We did it.
The Seahawks are Super Bowl Champions.
We endured the final days of the Ruskell/Mora era. Debated the merits of the 2010 quarterback class. Wondered if this team would ever make it back to the big game.
And here we are, right at the top of the mountain.
Winning in style on the biggest stage imaginable.
We all we got, we all we need.
From the very first play it was destined to be Seattle’s day. A botched snap led to a safety, and the momentum built from there.
The Seahawks led after 12 seconds and never looked back.
The narrative of Seattle’s ‘mediocre’ offense being unable to keep up with Peyton Manning was truly redundant. Not only did they keep up, they dominated Denver’s vastly overrated defense.

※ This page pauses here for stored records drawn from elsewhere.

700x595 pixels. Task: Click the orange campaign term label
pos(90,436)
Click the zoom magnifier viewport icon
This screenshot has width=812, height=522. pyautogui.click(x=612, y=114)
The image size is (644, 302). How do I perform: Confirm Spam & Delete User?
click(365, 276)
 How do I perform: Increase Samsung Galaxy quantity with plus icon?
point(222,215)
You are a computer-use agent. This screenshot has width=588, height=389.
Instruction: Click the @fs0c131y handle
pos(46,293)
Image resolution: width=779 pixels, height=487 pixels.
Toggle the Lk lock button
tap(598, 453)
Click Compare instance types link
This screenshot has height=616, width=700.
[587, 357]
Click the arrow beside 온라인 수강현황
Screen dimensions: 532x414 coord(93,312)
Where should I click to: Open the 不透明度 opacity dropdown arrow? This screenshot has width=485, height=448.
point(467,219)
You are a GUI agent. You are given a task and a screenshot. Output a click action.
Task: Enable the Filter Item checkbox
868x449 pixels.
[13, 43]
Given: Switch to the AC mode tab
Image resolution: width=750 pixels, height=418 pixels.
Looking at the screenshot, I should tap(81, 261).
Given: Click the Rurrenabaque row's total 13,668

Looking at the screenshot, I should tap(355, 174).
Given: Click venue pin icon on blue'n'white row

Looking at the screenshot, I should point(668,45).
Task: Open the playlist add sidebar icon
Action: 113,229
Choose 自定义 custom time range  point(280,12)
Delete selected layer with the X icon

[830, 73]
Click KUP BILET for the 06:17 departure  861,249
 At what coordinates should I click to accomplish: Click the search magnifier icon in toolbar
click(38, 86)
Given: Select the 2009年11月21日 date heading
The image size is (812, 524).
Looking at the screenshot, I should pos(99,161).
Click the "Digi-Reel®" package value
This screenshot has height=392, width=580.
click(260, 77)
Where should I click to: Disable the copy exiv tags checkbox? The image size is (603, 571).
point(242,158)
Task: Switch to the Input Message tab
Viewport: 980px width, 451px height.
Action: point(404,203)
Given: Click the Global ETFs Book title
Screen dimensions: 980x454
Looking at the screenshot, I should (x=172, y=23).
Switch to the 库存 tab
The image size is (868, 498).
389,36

I don’t recall hearing the words ‘pot roast’ once.
The #1 defense in the NFL didn’t just shut down the most prolific offense in NFL history.
This was a massacre.
They did the little basics they needed to do to win the game. Tackle well, limit the damage, bend but don’t break.
They also did what they needed to do to take complete control. Manning was constantly under pressure and had no answers. The defense took the ball away time and time again.
Let’s reflect on what this unit did tonight.
This wasn’t some random offense they faced. This was Peyton Manning, coming off the best statistical season by a quarterback.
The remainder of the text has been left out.